• **Assigned task**
Please set down every entry below exactly as given.

(Saved entries)
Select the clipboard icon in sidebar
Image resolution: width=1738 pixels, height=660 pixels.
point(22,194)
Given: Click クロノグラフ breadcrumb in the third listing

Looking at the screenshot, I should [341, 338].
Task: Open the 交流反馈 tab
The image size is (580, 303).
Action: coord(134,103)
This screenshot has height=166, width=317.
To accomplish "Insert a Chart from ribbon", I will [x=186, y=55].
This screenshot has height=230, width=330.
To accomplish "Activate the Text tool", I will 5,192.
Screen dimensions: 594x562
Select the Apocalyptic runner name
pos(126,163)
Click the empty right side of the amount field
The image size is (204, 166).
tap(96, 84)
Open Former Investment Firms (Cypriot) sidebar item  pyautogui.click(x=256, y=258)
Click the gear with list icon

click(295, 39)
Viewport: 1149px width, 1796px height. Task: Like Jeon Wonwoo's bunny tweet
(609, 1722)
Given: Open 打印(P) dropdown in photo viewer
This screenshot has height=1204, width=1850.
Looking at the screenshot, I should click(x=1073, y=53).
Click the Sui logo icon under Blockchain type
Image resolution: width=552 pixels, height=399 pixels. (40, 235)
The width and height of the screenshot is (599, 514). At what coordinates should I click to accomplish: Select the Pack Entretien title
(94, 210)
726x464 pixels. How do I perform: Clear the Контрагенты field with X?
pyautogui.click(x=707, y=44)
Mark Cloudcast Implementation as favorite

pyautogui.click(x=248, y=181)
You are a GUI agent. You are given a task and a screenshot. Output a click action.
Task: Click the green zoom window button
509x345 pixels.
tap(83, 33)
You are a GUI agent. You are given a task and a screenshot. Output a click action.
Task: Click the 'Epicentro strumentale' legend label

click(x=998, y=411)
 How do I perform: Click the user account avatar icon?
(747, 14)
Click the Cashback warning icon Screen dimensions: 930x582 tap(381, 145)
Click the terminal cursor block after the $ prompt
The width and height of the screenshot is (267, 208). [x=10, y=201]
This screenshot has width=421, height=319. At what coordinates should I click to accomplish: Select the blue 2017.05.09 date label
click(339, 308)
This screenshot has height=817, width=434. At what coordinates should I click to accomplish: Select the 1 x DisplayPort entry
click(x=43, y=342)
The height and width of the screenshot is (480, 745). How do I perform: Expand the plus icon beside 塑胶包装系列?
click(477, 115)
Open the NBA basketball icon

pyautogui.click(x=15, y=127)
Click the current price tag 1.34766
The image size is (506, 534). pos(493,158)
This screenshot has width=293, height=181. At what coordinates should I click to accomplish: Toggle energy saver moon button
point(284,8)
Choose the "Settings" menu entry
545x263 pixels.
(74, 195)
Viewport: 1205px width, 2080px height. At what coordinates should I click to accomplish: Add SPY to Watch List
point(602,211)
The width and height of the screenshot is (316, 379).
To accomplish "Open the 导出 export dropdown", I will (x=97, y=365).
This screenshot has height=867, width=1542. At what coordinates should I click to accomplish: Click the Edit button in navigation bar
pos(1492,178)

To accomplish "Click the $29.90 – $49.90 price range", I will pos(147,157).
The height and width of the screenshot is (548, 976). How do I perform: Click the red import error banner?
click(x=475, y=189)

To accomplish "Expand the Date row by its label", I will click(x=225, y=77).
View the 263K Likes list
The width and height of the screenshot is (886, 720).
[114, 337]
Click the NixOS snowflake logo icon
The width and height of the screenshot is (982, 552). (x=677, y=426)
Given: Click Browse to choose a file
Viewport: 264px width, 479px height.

• **Written response**
Select the clipboard icon in sidebar
Image resolution: width=1738 pixels, height=660 pixels.
point(22,194)
Given: Click クロノグラフ breadcrumb in the third listing

Looking at the screenshot, I should [341, 338].
Task: Open the 交流反馈 tab
The image size is (580, 303).
Action: coord(134,103)
This screenshot has height=166, width=317.
To accomplish "Insert a Chart from ribbon", I will [x=186, y=55].
This screenshot has height=230, width=330.
To accomplish "Activate the Text tool", I will 5,192.
Screen dimensions: 594x562
Select the Apocalyptic runner name
pos(126,163)
Click the empty right side of the amount field
The image size is (204, 166).
tap(96, 84)
Open Former Investment Firms (Cypriot) sidebar item  pyautogui.click(x=256, y=258)
Click the gear with list icon

click(295, 39)
Viewport: 1149px width, 1796px height. Task: Like Jeon Wonwoo's bunny tweet
(609, 1722)
Given: Open 打印(P) dropdown in photo viewer
This screenshot has height=1204, width=1850.
Looking at the screenshot, I should click(x=1073, y=53).
Click the Sui logo icon under Blockchain type
Image resolution: width=552 pixels, height=399 pixels. (40, 235)
The width and height of the screenshot is (599, 514). At what coordinates should I click to accomplish: Select the Pack Entretien title
(94, 210)
726x464 pixels. How do I perform: Clear the Контрагенты field with X?
pyautogui.click(x=707, y=44)
Mark Cloudcast Implementation as favorite

pyautogui.click(x=248, y=181)
You are a GUI agent. You are given a task and a screenshot. Output a click action.
Task: Click the green zoom window button
509x345 pixels.
tap(83, 33)
You are a GUI agent. You are given a task and a screenshot. Output a click action.
Task: Click the 'Epicentro strumentale' legend label

click(x=998, y=411)
 How do I perform: Click the user account avatar icon?
(747, 14)
Click the Cashback warning icon Screen dimensions: 930x582 tap(381, 145)
Click the terminal cursor block after the $ prompt
The width and height of the screenshot is (267, 208). [x=10, y=201]
This screenshot has width=421, height=319. At what coordinates should I click to accomplish: Select the blue 2017.05.09 date label
click(339, 308)
This screenshot has height=817, width=434. At what coordinates should I click to accomplish: Select the 1 x DisplayPort entry
click(x=43, y=342)
The height and width of the screenshot is (480, 745). How do I perform: Expand the plus icon beside 塑胶包装系列?
click(477, 115)
Open the NBA basketball icon

pyautogui.click(x=15, y=127)
Click the current price tag 1.34766
The image size is (506, 534). pos(493,158)
This screenshot has width=293, height=181. At what coordinates should I click to accomplish: Toggle energy saver moon button
point(284,8)
Choose the "Settings" menu entry
545x263 pixels.
(74, 195)
Viewport: 1205px width, 2080px height. At what coordinates should I click to accomplish: Add SPY to Watch List
point(602,211)
The width and height of the screenshot is (316, 379).
To accomplish "Open the 导出 export dropdown", I will (x=97, y=365).
This screenshot has height=867, width=1542. At what coordinates should I click to accomplish: Click the Edit button in navigation bar
pos(1492,178)

To accomplish "Click the $29.90 – $49.90 price range", I will pos(147,157).
The height and width of the screenshot is (548, 976). How do I perform: Click the red import error banner?
click(x=475, y=189)

To accomplish "Expand the Date row by its label", I will click(x=225, y=77).
View the 263K Likes list
The width and height of the screenshot is (886, 720).
[114, 337]
Click the NixOS snowflake logo icon
The width and height of the screenshot is (982, 552). (x=677, y=426)
Given: Click Browse to choose a file
Viewport: 264px width, 479px height.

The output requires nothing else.